Los cambios de estado implican ganancia o pérdida de calor sin que varíe la temperatura del sistema. Cuando un sólido pasa al estado líquido se absorbe una determinada cantidad de calor a la que se llama calor de fusión. Análogamente, el calor de vaporización corresponde a la cantidad de calor que el sistema absorbe cuando el líquido pasa a vapor, en tanto que el de sublimación es el adquirido en la transición directa de estado sólido a gaseoso.

Otra magnitud termodinámica importante en este tipo de transformaciones es la entalpía molar de los diferentes cambios de estado. Por ejemplo, la entalpía molar de vaporización, ΔHvap, es la cantidad de calor que se absorbe para transformar un mol de líquido en vapor, para valores determinados de presión y temperatura.

Se da la singular circunstancia de que la absorción o pérdida de energía en forma de calor que se produce en los diferentes cambios de estado no da lugar a modificación de la temperatura, debido a que, en ellos, el calor que se toma del medio se emplea para aumentar la energía de las moléculas en la transición de un estado a otro, a fin de compensar las fuerzas de atracción de otras moléculas próximas y no para incrementar la temperatura. Tal es la razón por la que en los puntos de fusión, vaporización, etc., la temperatura es constante hasta que la transición de estado concluye.

Son reseñables, por otra parte, las situaciones de equilibrio entre los diferentes estados de agregación cuando se produce un cambio.
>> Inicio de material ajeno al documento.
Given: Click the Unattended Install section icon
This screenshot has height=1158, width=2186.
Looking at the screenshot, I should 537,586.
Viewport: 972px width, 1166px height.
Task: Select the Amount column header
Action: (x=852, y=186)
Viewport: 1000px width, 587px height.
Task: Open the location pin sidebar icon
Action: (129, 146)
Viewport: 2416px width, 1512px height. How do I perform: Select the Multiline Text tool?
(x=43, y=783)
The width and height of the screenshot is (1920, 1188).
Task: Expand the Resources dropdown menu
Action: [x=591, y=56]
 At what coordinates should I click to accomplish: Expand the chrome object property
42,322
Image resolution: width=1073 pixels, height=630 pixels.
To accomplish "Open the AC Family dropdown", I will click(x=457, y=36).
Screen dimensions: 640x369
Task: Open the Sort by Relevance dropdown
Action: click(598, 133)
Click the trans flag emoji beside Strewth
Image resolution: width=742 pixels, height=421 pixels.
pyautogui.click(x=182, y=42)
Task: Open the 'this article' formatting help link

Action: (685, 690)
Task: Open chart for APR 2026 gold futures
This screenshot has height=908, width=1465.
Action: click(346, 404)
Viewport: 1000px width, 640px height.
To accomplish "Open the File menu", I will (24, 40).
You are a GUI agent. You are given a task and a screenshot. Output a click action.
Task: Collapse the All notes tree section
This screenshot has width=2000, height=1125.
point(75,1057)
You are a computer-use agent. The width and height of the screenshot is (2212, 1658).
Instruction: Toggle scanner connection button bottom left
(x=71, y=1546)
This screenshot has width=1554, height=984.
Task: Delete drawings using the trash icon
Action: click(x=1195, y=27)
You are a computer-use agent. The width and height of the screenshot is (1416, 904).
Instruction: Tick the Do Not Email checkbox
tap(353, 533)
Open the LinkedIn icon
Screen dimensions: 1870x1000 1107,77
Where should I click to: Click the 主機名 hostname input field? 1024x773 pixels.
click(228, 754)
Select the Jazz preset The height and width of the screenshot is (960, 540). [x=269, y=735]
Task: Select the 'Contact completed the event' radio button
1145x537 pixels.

Equilibrios entre vapor, líquido y sólido

En todos los líquidos en los que hay moléculas en superficie con la suficiente energía cinética como para vencer la tensión superficial se produce evaporación. Si un líquido se coloca, sin llenarlo, en un recipiente y se hace el vacío en el espacio restante, el líquido se evapora hasta que el gas ocupa el espacio disponible estableciéndose un estado de equilibrio. En dicho estado, el gas ejerce una presión que es constante para un mismo valor de temperatura y a la que se llama presión de vapor, ya mencionada en el capítulo dedicado al estado líquido. La magnitud de esta variable es solamente dependiente de la naturaleza y de la temperatura del líquido, no de su masa.

La presión de vapor, que se expresa en mm de Hg o torricelli (tor), en honor del físico italiano Evangelista Torricelli, quien calculó el valor de la presión atmosférica, es una medida de la tendencia a la vaporización de los gases, siendo así que cuanto más elevado sea su valor, mayor será la volatilidad de dicho gas.

La presión de vapor también tipifica los equilibrios sólido-vapor, si bien su magnitud a temperaturas de rango ambiental es muy inferior a la de los líquidos. Sólo las sustancias que experimentan sublimación sin aplicación de calor, como la mencionada naftalina, presentan presiones de vapor significativamente elevadas.

Por cuanto respecta a los equilibrios líquido-sólido, su cuantificación viene determinada por los puntos de fusión y solidificación que, para las sustancias puras, son coincidentes.